Today’s homeowners have many options when it comes to their home’s air system. Technology in HVAC units and heaters has brought energy efficiency to the forefront of most concerns, with the benefit of a lower monthly utility bill. However, when it comes to health and safety, there is much to be said of a familiar style, such as heating your home with a traditional home heating unit. If you’re in the market for a new heating system, here are a few tips on deciding which furnace may suit your and your family best.
Heating System Styles and Functions
Although there are numerous styles of home heating units, the most common (and an industry standard for decades) is a traditional furnace. While you’re conducting your research, you may come to the conclusion that it might be cheaper to use a conventional furnace, as well as convenient when it comes to purchasing needed repair parts.
Simply put, this unit uses less energy to heat your household using various forms of fuel, then disperse the hot air within the home through ductwork and vents. Interchangeably known as a “forced warm-air” or “ducted warm-air” distribution system, the system primarily runs off of electricity, natural gas, or oil. Although each fuel source has its own benefits, natural gas tends to be the least expensive, while oil must be purchased separately and an electric-power heater can affect your monthly energy bills.

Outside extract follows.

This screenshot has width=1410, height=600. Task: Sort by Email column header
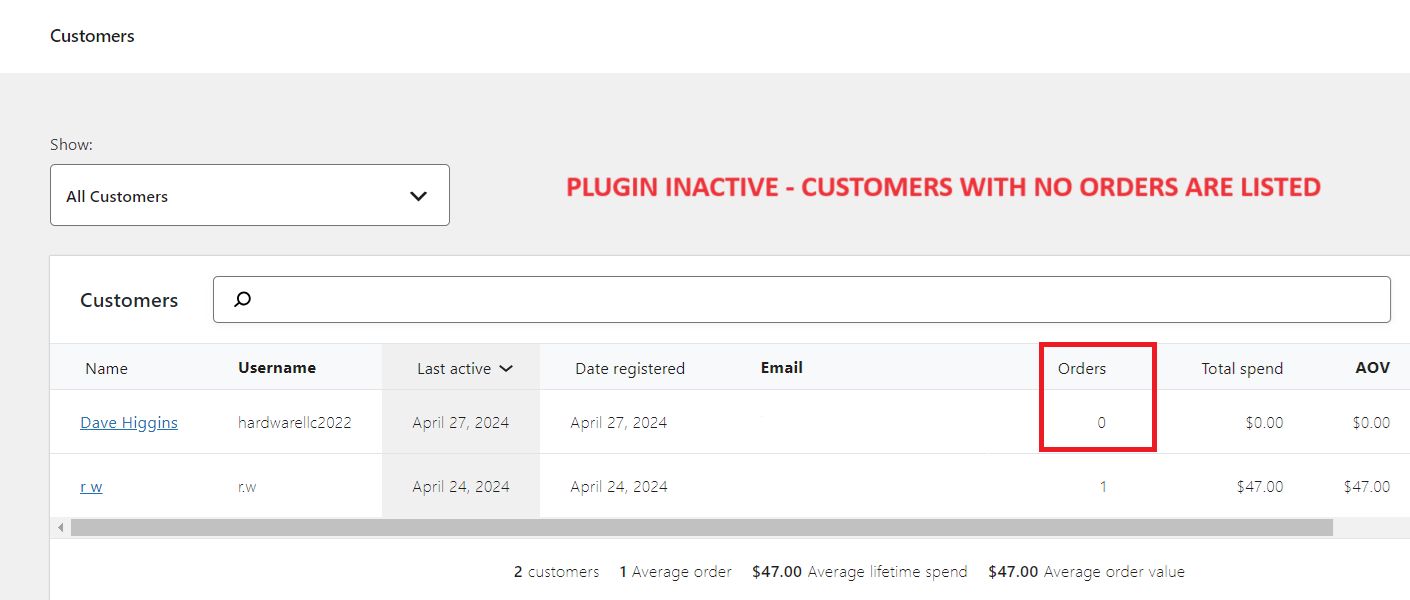click(782, 368)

If you opt for a new model or an overhaul of your current gas furnace model, there are three primary forms to choose from, each with their own pros and cons: a single-stage gas model (which features a gas valve that opens and closes), a two-stage model (with the adjustable gas flow for a higher rate of energy efficiency, as well as a direct link to your home’s thermostat), and a more-complex “modulating” gas model, which offers the highest burner range and is, typically, recommended for homeowner’s comfort in colder climates). Additionally, electric furnaces, which use electric coils to distribute hot air throughout the home, and oil furnaces are two other options as well. In the end, a gas furnace can be very efficient, and your preference comes down to installation cost and energy savings.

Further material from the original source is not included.